Torres: “Voglio restare a lungo e scudetto, mi basta vincere la metà di Inzaghi. Ma chiedo più spazio”

Queste le dichiarazioni rilasciate da Fernando Torres, intervistato dal Corriere della Sera.

Sull’addio al Chelsea: “Avevo deciso di andare via dal Chelsea. A Mourinho ero legato da un rapporto di rispetto ma la società aveva comprato un nuovo attaccante, con il mister avevo parlato spesso del mio futuro, lui voleva che rimanessi a Londra. Ma io avevo bisogno di uno stimolo nuovo per la mia carriera“.

Milan al momento giusto: “Quel giorno mi arrivò la telefonata del Milan: mi venne presentata l’offerta che stavo aspettando. Ero in un momento particolare della mia vita professionale, sentivo il bisogno di cambiare e puntavo a trovare una squadra che mi garantisse il posto da titolare. Avevo avuto altre opportunità ma ho scelto il Milan perché ha dimostrato di volermi veramente. Champions? La società sta vivendo una situazione a cui non era abituata, per me sarà uno stimolo maggiore aiutare il Milan a tornare là dove merita“.
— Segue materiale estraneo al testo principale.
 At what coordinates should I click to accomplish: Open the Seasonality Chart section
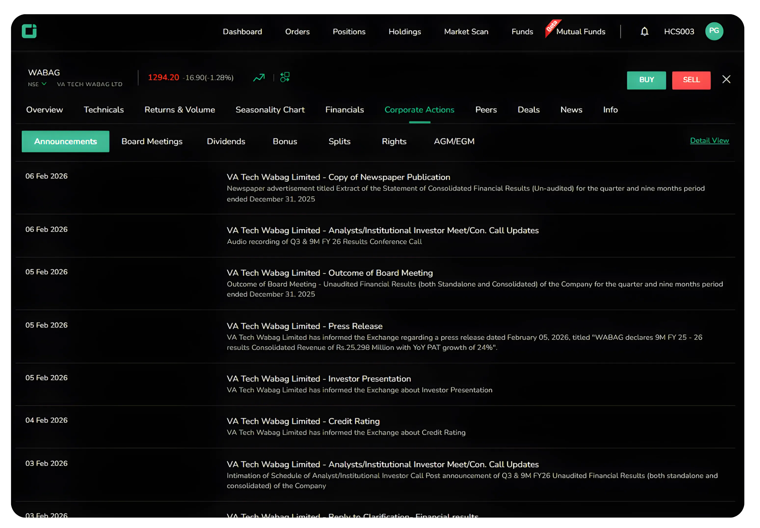tap(270, 110)
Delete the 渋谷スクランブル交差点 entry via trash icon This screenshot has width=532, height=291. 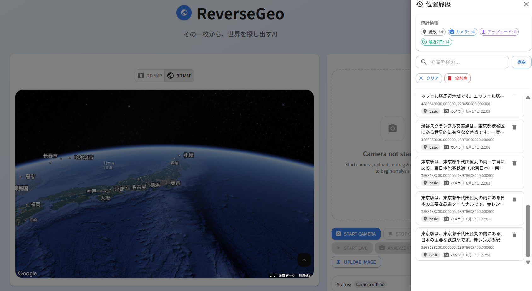coord(514,127)
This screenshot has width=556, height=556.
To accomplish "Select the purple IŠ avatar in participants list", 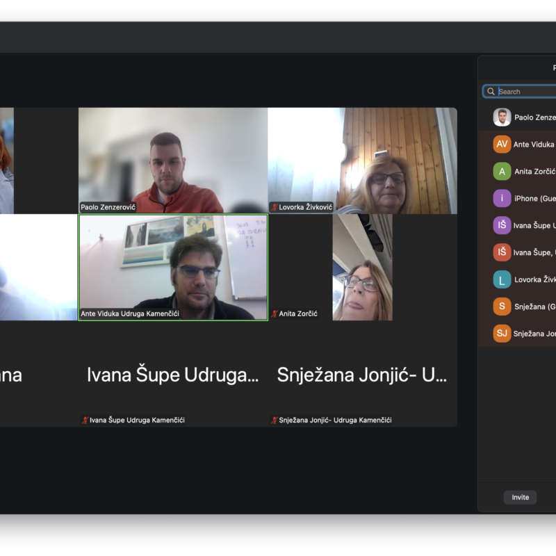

Su Inzaghi: “Non credo che sia fondamentale essere stato un grande campione per poter allenare ad alto livello. Da un punto di vista tecnico-tattico la competenza può essere apprezzabile. Ma, devo ammetterlo, Inzaghi mi può capire. Chi ha giocato a calcio ha un extra per i giocatori. Io sono qui per vincere, per restare molti anni, per sfruttare un altro grande momento del Milan che mi ha dato una possibilità importante. Il mio obiettivo è vincere prima di tutto lo scudetto. Io come Pippo? Non mi paragono a Inzaghi né a nessun altro, ciascuno ha la sua storia. Sono qui per vincere e per restare tanti anni. Gol, successi e titoli sono i miei obiettivi. Se vinco solo la metà di quello che ha conquistato lui sono contento… Le sostituzioni? Essere tolti dal campo non piace a me come a nessun giocatore. Non ho nessun problema con Inzaghi o lo staff tecnico ma vorrei stare in campo novanta minuti“.

Torres rossonero, finalmente: “La prima volta di cui si parlò di questa eventualità era la stagione 2001-2002. Un tempo fra il Milan e l’Atletico Madrid avvenivano tanti scambi di giocatori: Albertini, Coloccini, Contra. Era un’altra epoca e l’Atletico non aveva alcuna intenzione di cedermi. Sarebbe stato bello giocare nel Milan che vinse 4-0 contro il Barcellona 4-0 nella finale di Coppa dei Campioni o in quello di Shevchenko. Questa è un’altra squadra: ora si lotta per tornare in Europa“.

Su Berlusconi: “A lui piace parlare di football, di movimenti degli attaccanti. Presta attenzione ai dettagli: non è facile trovare un presidente che capisce così tanto di calcio“.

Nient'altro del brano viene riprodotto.